OSIRIS-REx Captures Asteroid Bennu in Action


NASA’s OSIRIS-REx science team published detailed observations that unveil asteroid Bennu in action. The spacecraft has offered planetary scientists the chance to examine the asteroid shedding material at close range for the first time. 

OSIRIS-REx’s data represents the first in-depth look at the structure of Bennu’s particle ejection events. The first observation of the asteroid’s particles was realized in January 2019. Here is what you need to know.

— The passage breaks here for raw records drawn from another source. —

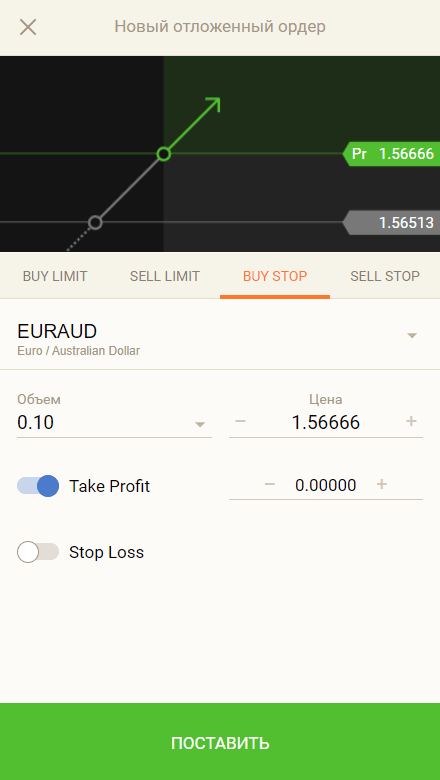Disable the Take Profit toggle
This screenshot has height=780, width=440.
coord(38,486)
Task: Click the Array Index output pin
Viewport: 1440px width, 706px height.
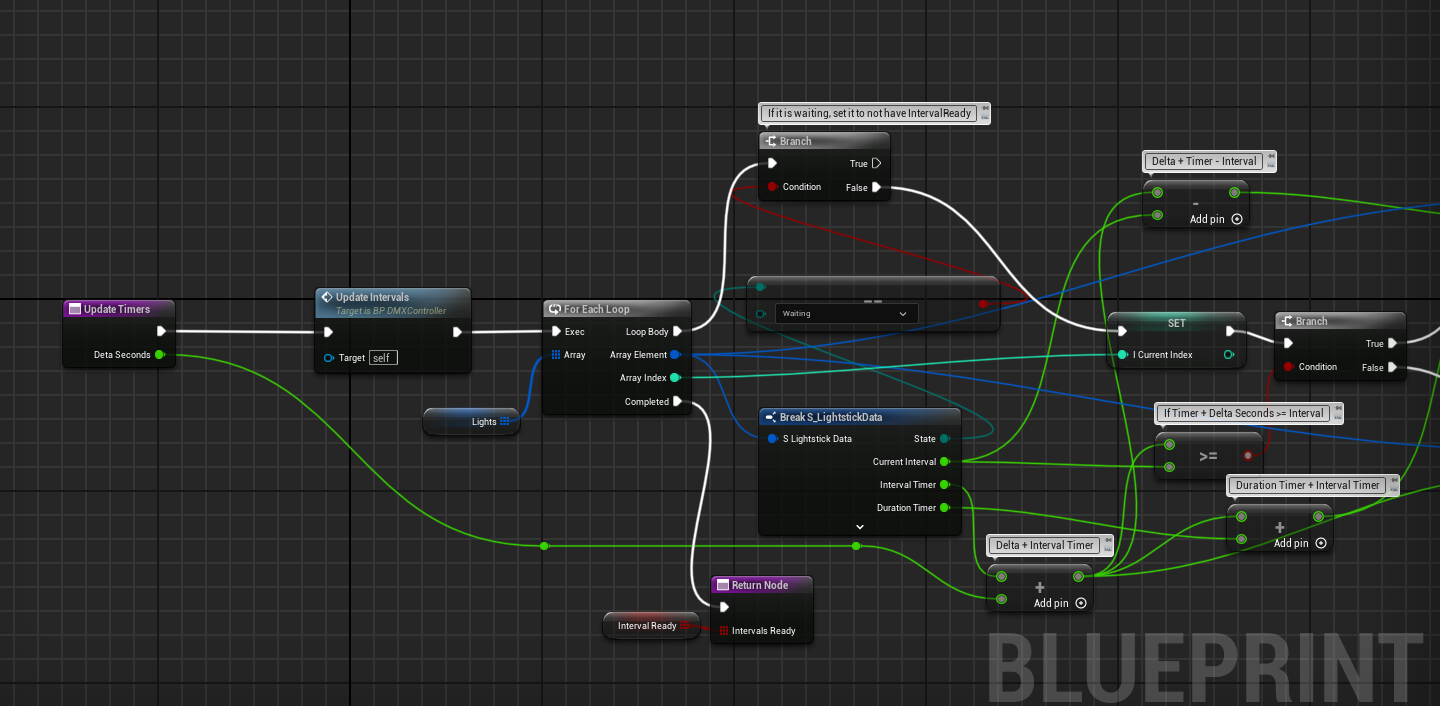Action: tap(676, 378)
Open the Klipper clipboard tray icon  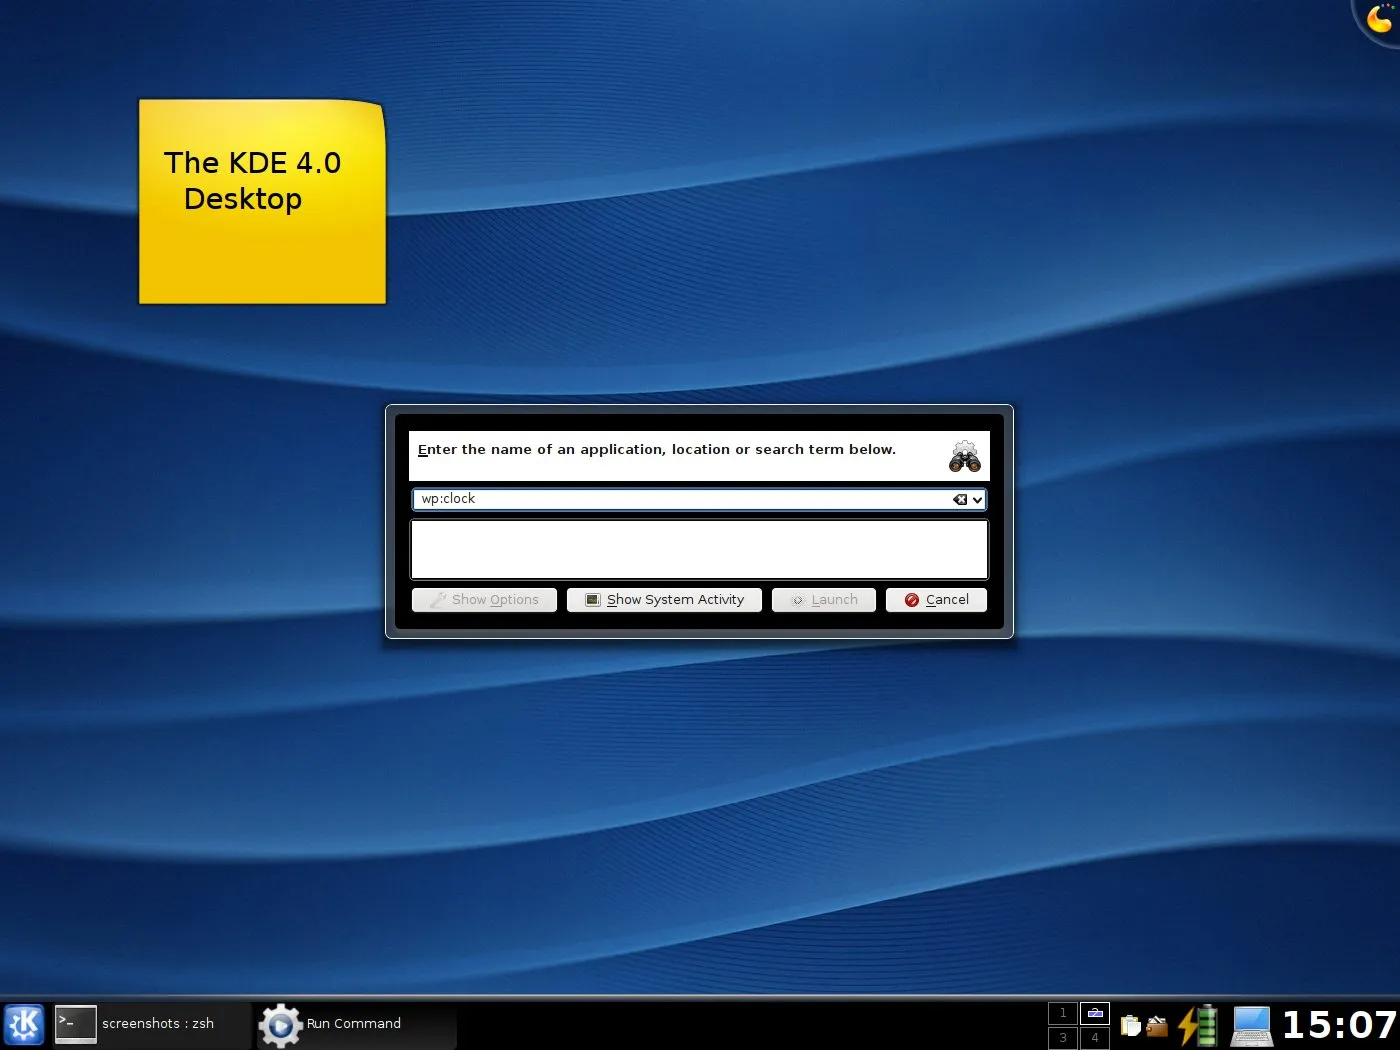tap(1130, 1026)
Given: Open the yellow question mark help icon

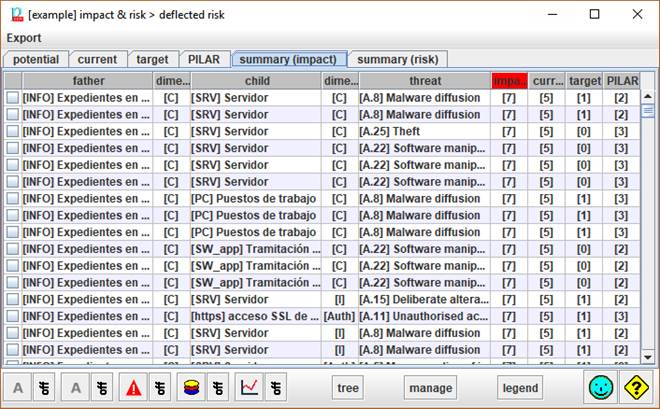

OSIRIS-REx’s Extraordinary Discovery

Like ocean-traveling explorers in centuries past, NASA’s OSIRIS-REx relies on stars to set its position in space and keep its course during its years-long mission. A specially developed navigation camera onboard captures repeat pictures of background stars. Course corrections can be realized as necessary by cross-referencing the constellations of the spacecraft spots with programmed star charts. 

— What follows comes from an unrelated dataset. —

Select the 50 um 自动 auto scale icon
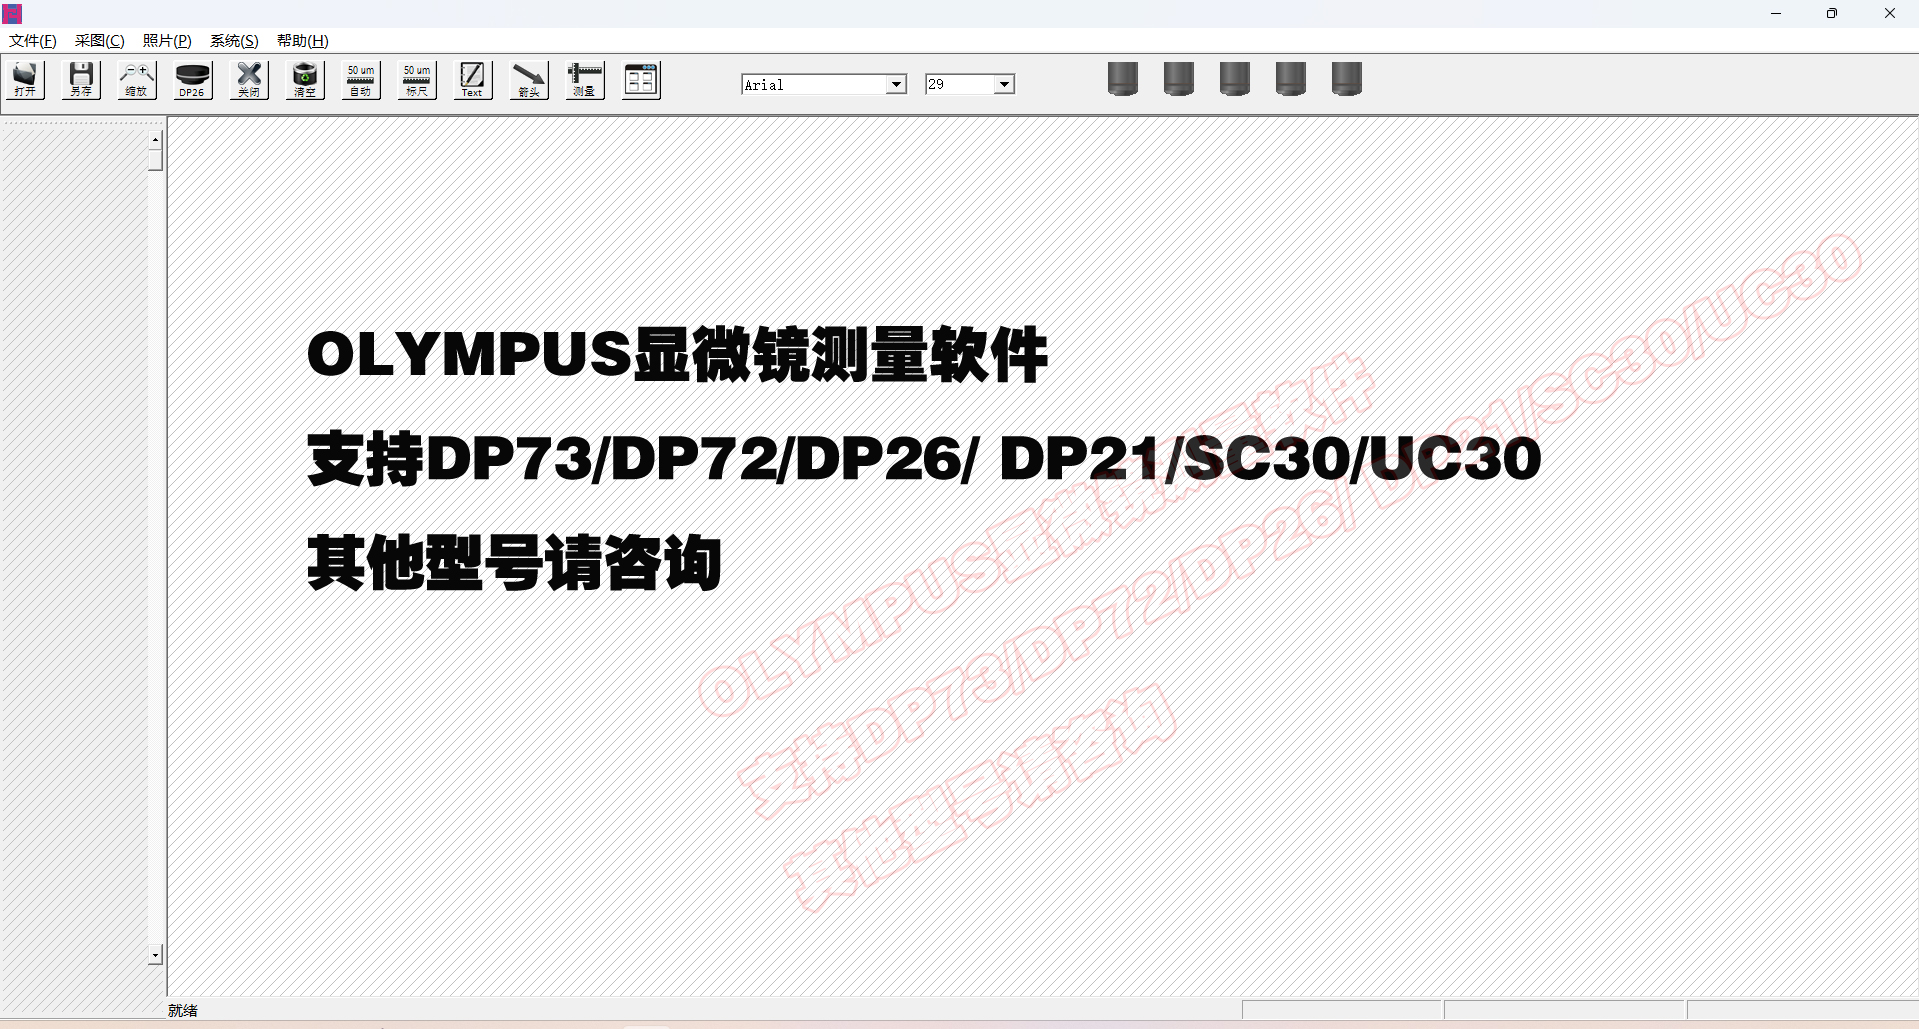1919x1029 pixels. coord(361,80)
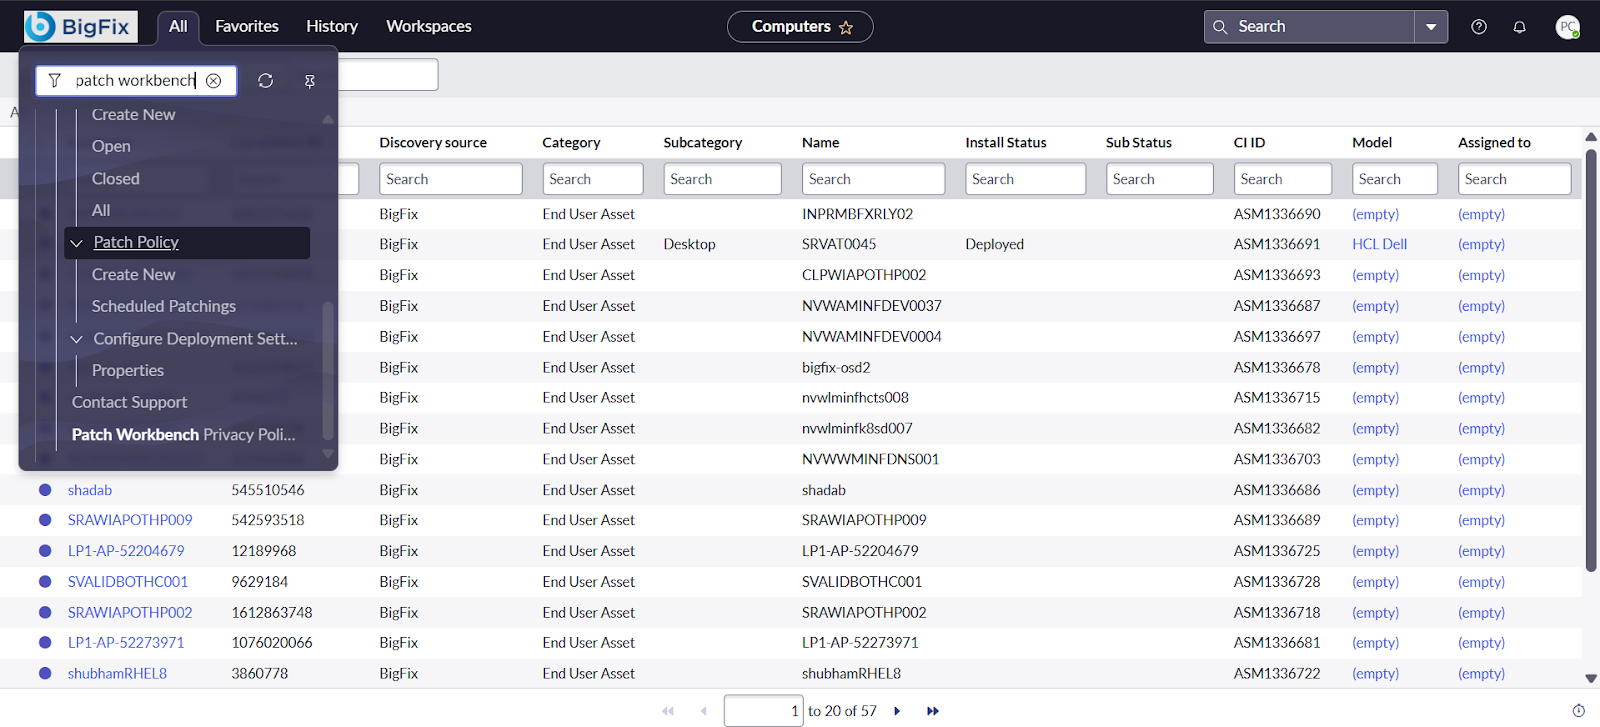Click the Name column search field
This screenshot has height=727, width=1600.
(x=872, y=179)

One of the lead authors of the recently published collection, Carl Hergenrother, was looking over the photos that the OSIRIS-REx captured when something caught his attention. 

The photos showed the asteroid Bennu silhouetted against a dark sky dotted with too many stars. Hergenrother stated: “[…] there were 200 dots of light where there should be about 10 stars.”

Mystery Solved

An application of image-processing methods and a closer inspection solved the mystery. The spotted star clusters was actually a cloud of tiny particles that have been discharged from Bennu’s surface. More observations unveiled the telltale bursts typical of objects moving across the frame, putting them apart from the background stars that seem motionless due to their massive lengths. 

Dante Lauretta, the OSIRIS-REx principal investigator, talked about the importance of the spacecraft and its finding, saying: “[…] it’s provided us with a remarkable opportunity to expand our knowledge of how active asteroids behave.”

OSIRIS-REx continues its work, as Bennu continues, too, to show its true colors. The recent findings could help future planetary missions to understand how these small bodies evolve and behave.